There is now, I think, wanting in these remarks no answer to inquiries
concerning the Gospel mystery, except that on Faith(2); which we give briefly in
the present treatise. For those who require a more elaborate account we have
already published it in other works of ours, in which we have explained the
subject with all the earnestness and accuracy in our power. In those treatises we
have both fought(3) controversially with our opponents, and also have taken
private consultation with ourselves as to the questions which have been brought
against us. But in the present discussion we have thought it as well only to say
just so much on the subject of faith as is involved in the language of the
Gospel, namely, that one who is begotten by the spiritual regeneration may know who
it is that begets him, and what sort of creature he becomes. For it is only this
form of generation which has in it the power to become what it chooses to be.
CHAPTER XXXIX.
For, while all things else that are born are subject to the impulse of
those that beget them, the spiritual birth is dependent on the power of him who is
being born. Seeing, then, that here lies the hazard, namely, that he should
not miss what is for his advantage, when to every one a free choice is thus open,
it were well, I think, for him who is moved towards the begetting of himself,
to determine by previous reasoning what kind of father is for his advantage,
and of what element it is better for him that his nature should consist. For, as
we have said, it is in the power of such a child as this to choose its parents.
Since, then, there is a twofold division of existences, into created and
uncreated, and since the uncreated world possesses within itself immutability and
immobility, while the created is liable to change and alteration, of which will
he, who with calculation and deliberation is to choose what is for his benefit,
prefer to be the offspring; of that which is always found in a state of change,
or of that which possesses a nature that is changeless, steadfast, and ever
consistent and unvarying in goodness? Now there have been delivered to us in the
Gospel three Persons and names through whom the generation or birth of
believers takes place, and he who is begotten by this Trinity is equally begotten of
the Father, and of the Son, and of the Holy Ghost--for thus does the Gospel
speak of the Spirit, that "that which is born of Spirit is spirit(4)," and it is
"in Christ(5)" that Paul begets, and the Father is the "Father of all;" here,
then, I beg, let the mind of the hearer be sober in its choice, lest it make
itself the offspring of some inconstant nature, when it has it in its power to make
the steadfast and unalterable nature the founder of its life. For according to
the disposition of heart in one who comes to the Dispensation will that which
is begotten in him exhibit its power; so that he who confesses that the Holy
Trinity is uncreate enters on the steadfast unalterable life; while another, who
through a mistaken conception sees only a created nature in the Trinity and then
is baptized in that, has again been born into the shifting and alterable life.

### Source information
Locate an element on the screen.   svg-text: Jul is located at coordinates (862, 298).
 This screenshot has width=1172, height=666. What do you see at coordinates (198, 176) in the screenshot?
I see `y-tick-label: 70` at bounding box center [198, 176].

...

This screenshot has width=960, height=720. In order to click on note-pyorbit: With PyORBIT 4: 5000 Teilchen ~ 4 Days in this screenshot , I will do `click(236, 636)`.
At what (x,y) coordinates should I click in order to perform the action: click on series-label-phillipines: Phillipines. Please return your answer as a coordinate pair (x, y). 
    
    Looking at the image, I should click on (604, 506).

### Explore the material
1) According to the passage about spiritual birth, what does the spiritual birth depend on?
2) Copy word for word the section of the passage about spiritual birth that begins at the words "CHAPTER XXXIX." and ends after "choose its parents.".
Rely only on the passage about spiritual birth, not on the records.

### Solutions to the tasks
1) The spiritual birth depends on the power of the one who is being born.

2)
CHAPTER XXXIX.
For, while all things else that are born are subject to the impulse of
those that beget them, the spiritual birth is dependent on the power of him who is
being born. Seeing, then, that here lies the hazard, namely, that he should
not miss what is for his advantage, when to every one a free choice is thus open,
it were well, I think, for him who is moved towards the begetting of himself,
to determine by previous reasoning what kind of father is for his advantage,
and of what element it is better for him that his nature should consist. For, as
we have said, it is in the power of such a child as this to choose its parents.